* _EXERCISE DESCRIPTION_
Transcribe only part of the material below: the lines from the one containing "You are a GUI" through the one containing "Televisión (190, 1908)", inclusive, exactly as written.

== RECORDS

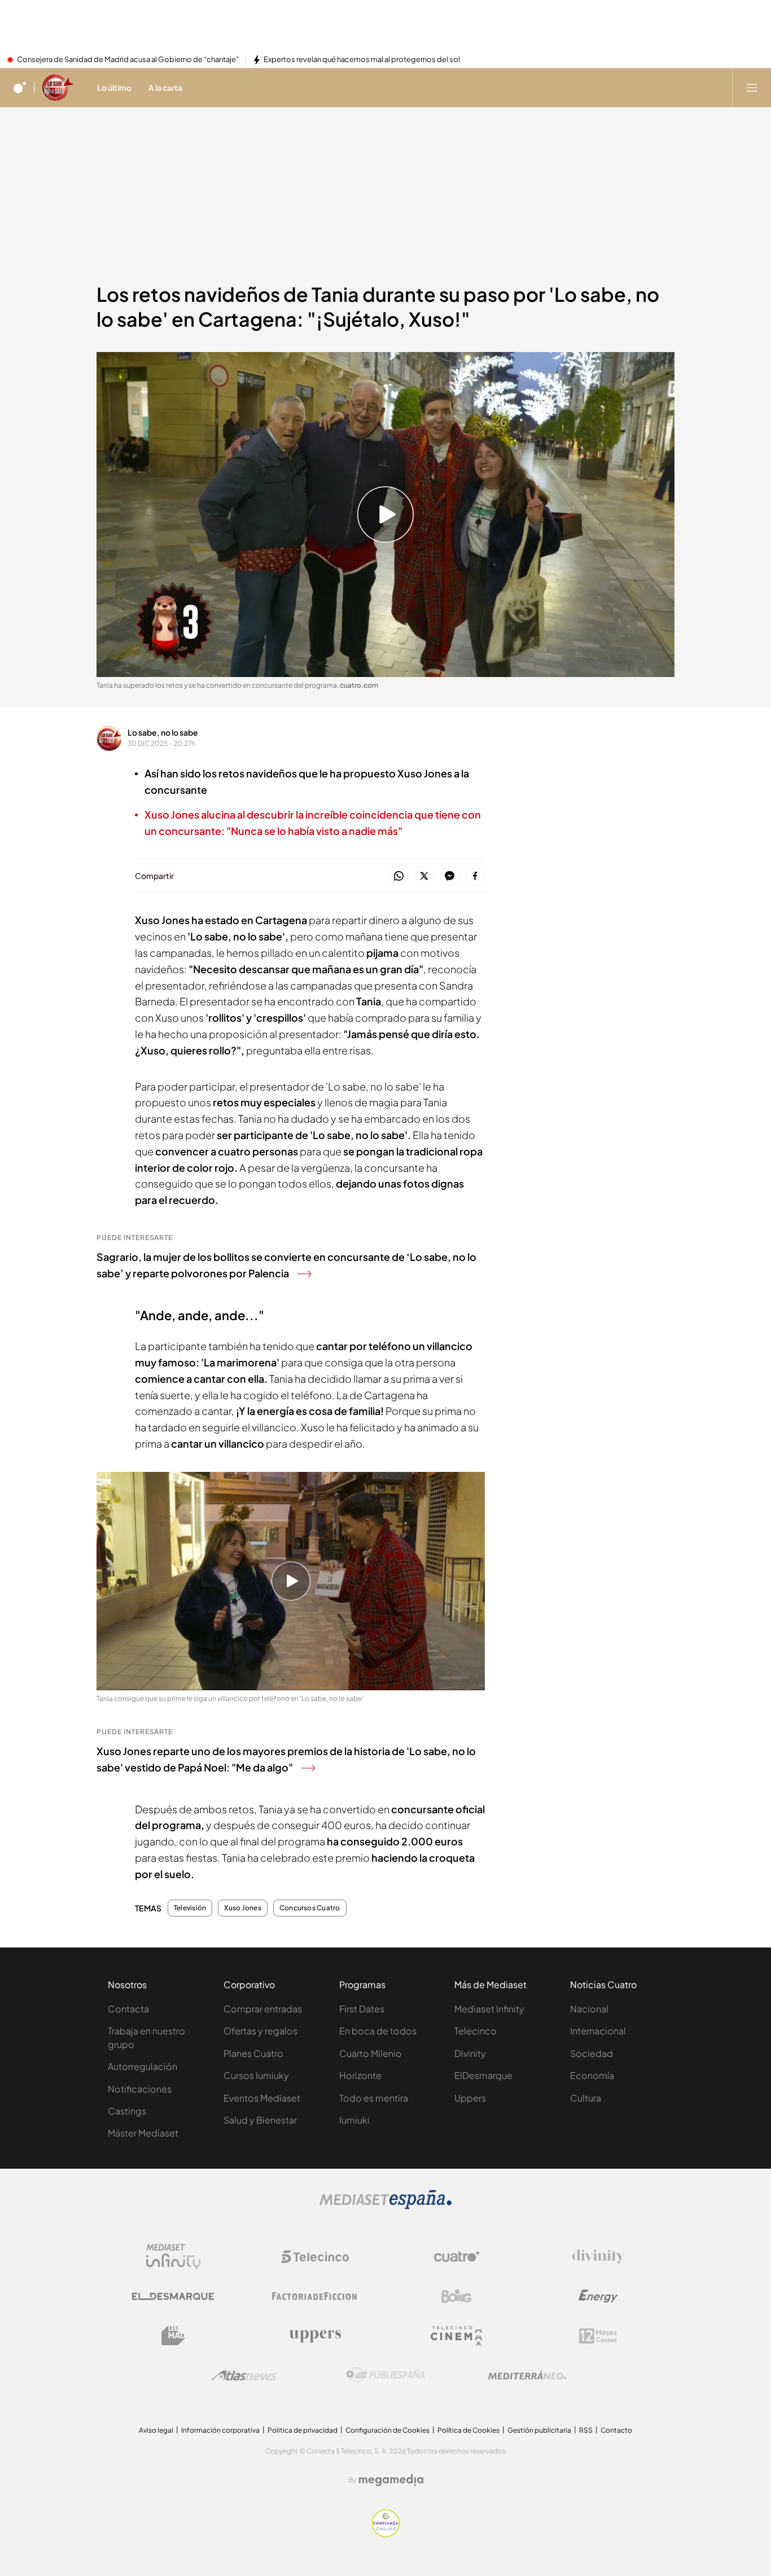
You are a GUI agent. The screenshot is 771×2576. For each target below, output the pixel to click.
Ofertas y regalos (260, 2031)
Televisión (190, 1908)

====
== RECORDS

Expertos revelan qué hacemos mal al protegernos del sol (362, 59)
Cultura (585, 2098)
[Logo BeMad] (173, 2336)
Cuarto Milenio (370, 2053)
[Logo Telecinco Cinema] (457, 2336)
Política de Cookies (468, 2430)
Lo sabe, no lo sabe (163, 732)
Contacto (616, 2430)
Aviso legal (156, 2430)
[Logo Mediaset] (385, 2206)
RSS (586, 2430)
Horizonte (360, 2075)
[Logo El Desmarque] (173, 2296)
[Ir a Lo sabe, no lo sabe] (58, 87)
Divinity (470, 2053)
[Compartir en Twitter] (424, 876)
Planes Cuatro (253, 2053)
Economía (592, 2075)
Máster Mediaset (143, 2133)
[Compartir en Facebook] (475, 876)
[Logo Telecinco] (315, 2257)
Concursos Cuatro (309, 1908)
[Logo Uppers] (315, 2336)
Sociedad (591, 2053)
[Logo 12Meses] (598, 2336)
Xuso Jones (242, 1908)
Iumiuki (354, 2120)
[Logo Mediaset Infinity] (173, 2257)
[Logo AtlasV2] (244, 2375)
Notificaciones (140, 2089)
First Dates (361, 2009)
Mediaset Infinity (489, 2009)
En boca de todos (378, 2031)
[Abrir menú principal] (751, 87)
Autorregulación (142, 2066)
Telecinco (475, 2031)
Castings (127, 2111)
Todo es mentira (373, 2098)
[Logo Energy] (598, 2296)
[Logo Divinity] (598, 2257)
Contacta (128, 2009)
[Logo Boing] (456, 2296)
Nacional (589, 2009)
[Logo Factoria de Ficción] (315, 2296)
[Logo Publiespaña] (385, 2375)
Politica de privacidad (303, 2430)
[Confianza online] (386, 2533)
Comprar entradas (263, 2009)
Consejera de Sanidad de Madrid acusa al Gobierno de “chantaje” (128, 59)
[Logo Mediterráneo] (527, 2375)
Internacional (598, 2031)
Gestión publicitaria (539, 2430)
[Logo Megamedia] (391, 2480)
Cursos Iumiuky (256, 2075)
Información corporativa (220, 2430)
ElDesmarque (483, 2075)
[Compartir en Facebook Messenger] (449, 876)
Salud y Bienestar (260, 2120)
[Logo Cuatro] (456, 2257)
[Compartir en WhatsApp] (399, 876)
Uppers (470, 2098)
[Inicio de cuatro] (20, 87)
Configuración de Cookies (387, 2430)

====

* _RESPONSE AREA_
You are a GUI agent. The screenshot is 771×2576. For each target below, output the pixel to click.
Ofertas y regalos (260, 2031)
Televisión (190, 1908)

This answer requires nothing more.